WORKING DATA:
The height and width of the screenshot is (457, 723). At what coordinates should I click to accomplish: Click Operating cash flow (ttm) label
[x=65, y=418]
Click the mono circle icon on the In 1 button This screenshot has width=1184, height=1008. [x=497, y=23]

...

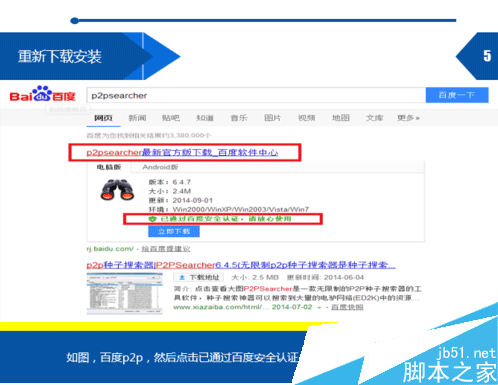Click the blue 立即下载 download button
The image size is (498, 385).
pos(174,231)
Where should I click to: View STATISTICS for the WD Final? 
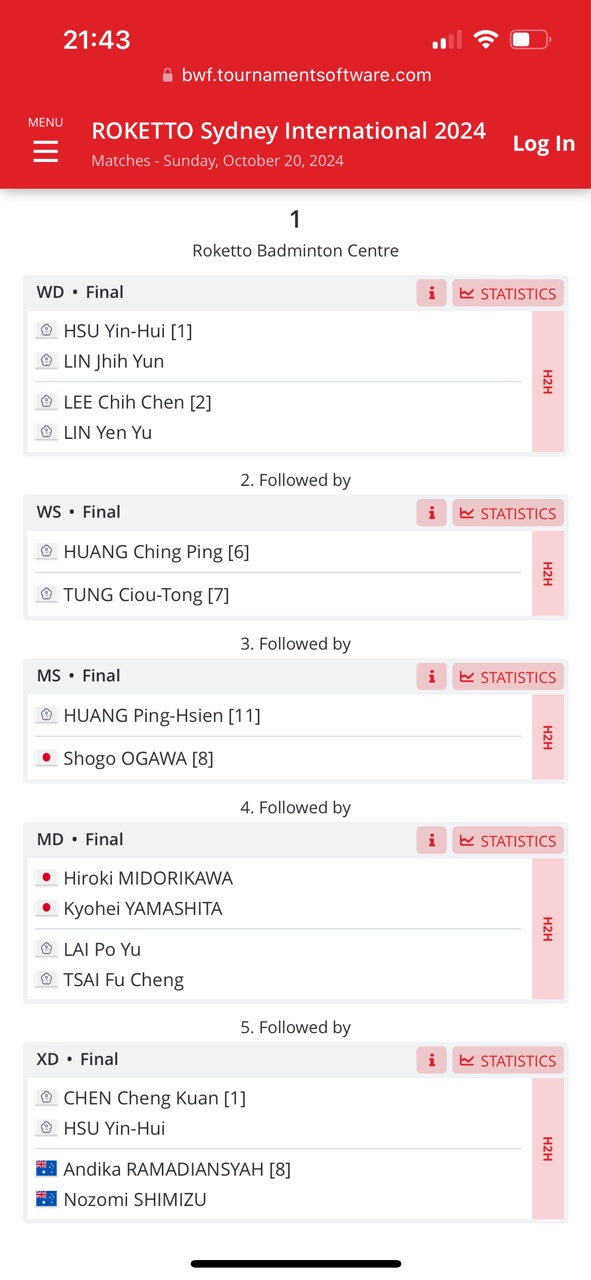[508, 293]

--

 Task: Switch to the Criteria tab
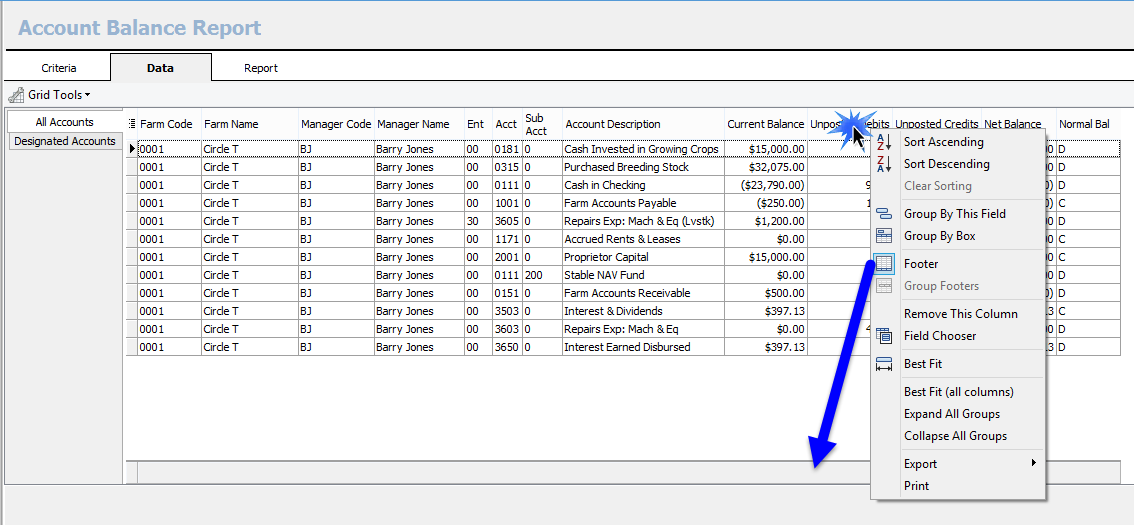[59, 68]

PROBLEM DETAILS:
The reply should consist solely of the lines above from the one that has "The height and" through the one that has "Click the mono", reproduced exactly.

RESPONSE BELOW:
The height and width of the screenshot is (457, 723). At what coordinates should I click to accomplish: Click Operating cash flow (ttm) label
[x=65, y=418]
Click the mono circle icon on the In 1 button This screenshot has width=1184, height=1008. [x=497, y=23]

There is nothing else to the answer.